• Problem description:
Write out word for word the lines from the one holding "Task: Click the people icon in left sidebar" through the end of the data, and only those lines. Pictures stay out.

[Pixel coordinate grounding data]
--------------------------------------------------

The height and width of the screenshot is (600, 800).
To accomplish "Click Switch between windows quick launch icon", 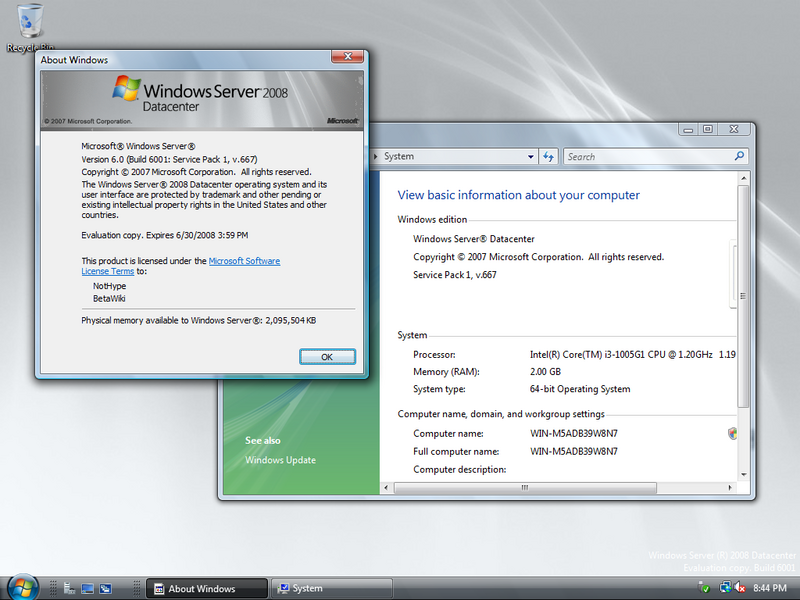I will [x=106, y=588].
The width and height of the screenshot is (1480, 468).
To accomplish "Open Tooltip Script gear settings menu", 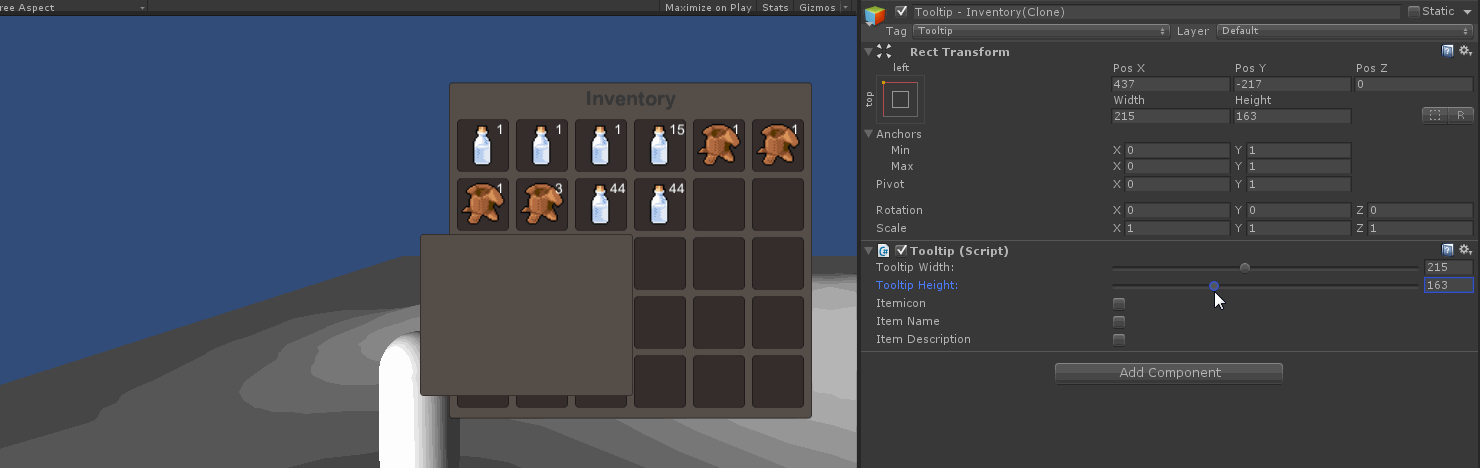I will click(1465, 250).
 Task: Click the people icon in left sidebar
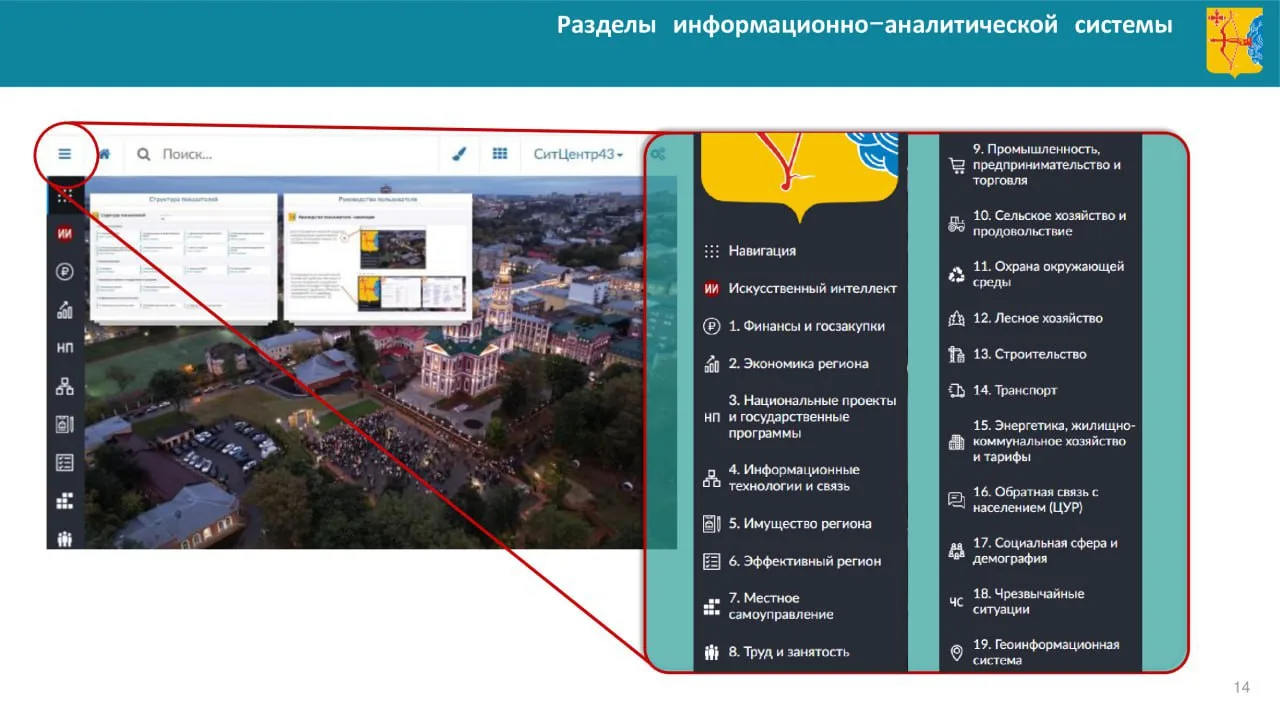click(x=65, y=539)
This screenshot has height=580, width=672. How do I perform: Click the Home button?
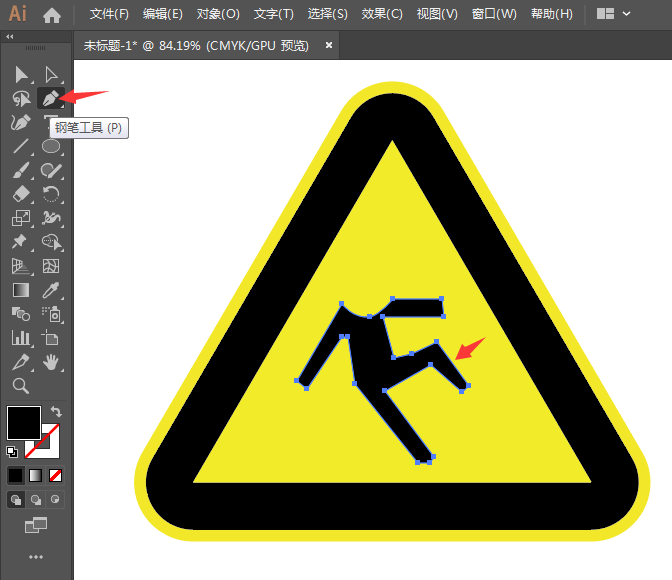click(x=52, y=14)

--------------------------------------------------

• Written response:
 Task: Click the people icon in left sidebar
click(x=65, y=539)
This screenshot has height=580, width=672. How do I perform: Click the Home button?
click(x=52, y=14)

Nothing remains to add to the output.